Kemendikbud Ristek Bantah Legalkan Praktik Perzinaan di Kampus

oleh -81 views
oleh

UPDATESULSEL.NEWS – Peraturan Menteri Pendidikan, Kebudayaan, Riset, dan Teknologi (Permendikbud Ristek) Nomor 30 Tahun 2021, tentang Tentang Pencegahan dan Penanganan Kekerasan Seksual (PPKS) di Lingkungan Perguruan Tinggi sedang menjadi kontroversi, karena dinilai mengakomodir pembiaran praktik perzinaan di kampus.

Pelaksana tugas (Plt) Direktur Jenderal Pendidikan Tinggi, Riset, dan Teknologi, Nizam membantah tudingan yang menyebut aturan itu melegalkan praktik perzinaan di kampus. Dia menegaskan, tak ada satu pun keredaksian yang berbunyi soal melegalkan zina.

“Tidak ada satu pun ayat dalam Permendikbud Ristek (PPKS) yang melegalkan perzinaan,” kata Nizam kepada Limapagi, Rabu, 10 November 2021.

Nizam menegaskan, terbitnya Permendikbud Ristek Nomor 30 Tahun 2021 untuk pencegahan dan penindakan praktik kekerasan seksual di kampus.

Ia pun meminta agar Permendikbud Ristek ini tidak dipelintir, sehingga menimbulkan persepsi liar yang keluar dari ruang lingkup atau esensi diterbitkannya peraturan itu.

“Permendikbud tersebut fokusnya mencegah dan menangani kekerasan seksual di lingkungan perguruan tinggi. Tidak mengatur di luar hal tersebut. Jadi mohon tidak dimaknai di luar lingkup pengaturan tersebut,” ujar Nizam.

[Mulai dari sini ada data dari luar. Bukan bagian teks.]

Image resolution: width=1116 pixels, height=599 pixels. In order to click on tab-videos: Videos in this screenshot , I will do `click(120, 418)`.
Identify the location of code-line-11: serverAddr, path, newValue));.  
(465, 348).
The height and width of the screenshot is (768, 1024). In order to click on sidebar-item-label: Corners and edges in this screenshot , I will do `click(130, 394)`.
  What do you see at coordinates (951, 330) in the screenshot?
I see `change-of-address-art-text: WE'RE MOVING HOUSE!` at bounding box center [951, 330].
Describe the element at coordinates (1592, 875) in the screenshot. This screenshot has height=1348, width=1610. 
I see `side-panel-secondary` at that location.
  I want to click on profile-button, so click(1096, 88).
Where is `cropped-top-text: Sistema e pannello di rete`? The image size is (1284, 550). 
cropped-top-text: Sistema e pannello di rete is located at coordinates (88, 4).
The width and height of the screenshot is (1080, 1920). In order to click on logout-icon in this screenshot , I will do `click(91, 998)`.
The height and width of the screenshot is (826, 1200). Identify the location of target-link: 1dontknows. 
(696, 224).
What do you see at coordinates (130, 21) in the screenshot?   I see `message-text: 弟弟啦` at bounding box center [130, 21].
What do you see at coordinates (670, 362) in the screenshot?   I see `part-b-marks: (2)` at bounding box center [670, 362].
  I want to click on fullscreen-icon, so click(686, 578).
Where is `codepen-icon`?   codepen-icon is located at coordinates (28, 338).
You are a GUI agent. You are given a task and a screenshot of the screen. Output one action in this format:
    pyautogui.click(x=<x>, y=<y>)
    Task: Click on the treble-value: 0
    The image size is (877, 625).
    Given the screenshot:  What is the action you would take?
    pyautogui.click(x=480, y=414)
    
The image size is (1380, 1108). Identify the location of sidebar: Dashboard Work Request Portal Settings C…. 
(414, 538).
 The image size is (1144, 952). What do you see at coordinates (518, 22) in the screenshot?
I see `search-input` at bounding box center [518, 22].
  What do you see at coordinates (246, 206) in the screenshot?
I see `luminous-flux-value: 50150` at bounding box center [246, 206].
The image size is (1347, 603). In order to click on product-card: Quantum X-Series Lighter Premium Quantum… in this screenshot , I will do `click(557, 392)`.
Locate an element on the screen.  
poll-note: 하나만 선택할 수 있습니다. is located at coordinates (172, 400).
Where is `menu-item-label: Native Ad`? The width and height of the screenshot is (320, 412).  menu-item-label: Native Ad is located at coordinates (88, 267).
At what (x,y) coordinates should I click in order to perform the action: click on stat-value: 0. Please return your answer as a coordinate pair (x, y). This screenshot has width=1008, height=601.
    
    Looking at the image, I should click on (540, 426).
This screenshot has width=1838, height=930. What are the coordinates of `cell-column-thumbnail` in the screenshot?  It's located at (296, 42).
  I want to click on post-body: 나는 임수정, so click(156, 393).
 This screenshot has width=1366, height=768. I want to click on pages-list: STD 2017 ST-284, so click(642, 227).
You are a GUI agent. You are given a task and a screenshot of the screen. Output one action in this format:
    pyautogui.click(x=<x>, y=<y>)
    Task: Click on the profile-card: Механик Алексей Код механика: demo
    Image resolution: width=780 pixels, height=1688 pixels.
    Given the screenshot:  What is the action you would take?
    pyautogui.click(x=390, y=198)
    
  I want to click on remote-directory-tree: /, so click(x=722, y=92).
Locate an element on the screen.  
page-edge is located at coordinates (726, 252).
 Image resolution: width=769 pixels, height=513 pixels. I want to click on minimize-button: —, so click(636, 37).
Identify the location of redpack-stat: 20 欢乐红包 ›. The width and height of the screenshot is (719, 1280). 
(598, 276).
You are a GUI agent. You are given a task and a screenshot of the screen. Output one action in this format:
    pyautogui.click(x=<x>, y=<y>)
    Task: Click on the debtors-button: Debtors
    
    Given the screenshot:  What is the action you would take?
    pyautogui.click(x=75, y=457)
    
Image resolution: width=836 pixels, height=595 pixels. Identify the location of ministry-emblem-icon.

Sementara itu, Dekan Fakultas Syariah dan Hukum UIN Jakarta, A. Tholabi Kharlie mengatakan, di dalam Permendikbud Ristek PPKS ini terdapat norma yang justru menimbulkan persoalan baru terkait dengan penormaan. Hal tersebut yang kemudian menimbulkan reaksi publik yang cukup luas.

“Definsi kekerasan seksual yang tertuang di Pasal 5 ayat (2) huruf b, f, g, h, l, m secara terang-terangan menginstrodusir tentang konsep concent atau voluntary agreement, persetujuan aktivitas seks yang tidak dipaksakan. Dalam konteks norma yang dimaksud adalah larangan melakukan perbuatan seks tanpa persetujuan korban,” Kata Tholabi dalam keterangannya.

Di norma berikutnya, lanjut Tholabi, yakni di Pasal 5 ayat (3) membuat kategorisasi tidak legalnya persetujuan aktivitas seks sebagaimana disebutkan di Pasal 5 ayat (2) bila korban dalam keadaan belum dewasa, di bawah tekanan, di bawah pengaruh obat-obatan, tidak sadar, kondisi fisik/psikologis yang rentan, lumpuh sementara atau mengalami kondisi terguncang.

“Konsepsi concent diadopsi penuh dalam belied ini. Di sini letak krusialnya,” Kata Tholabi.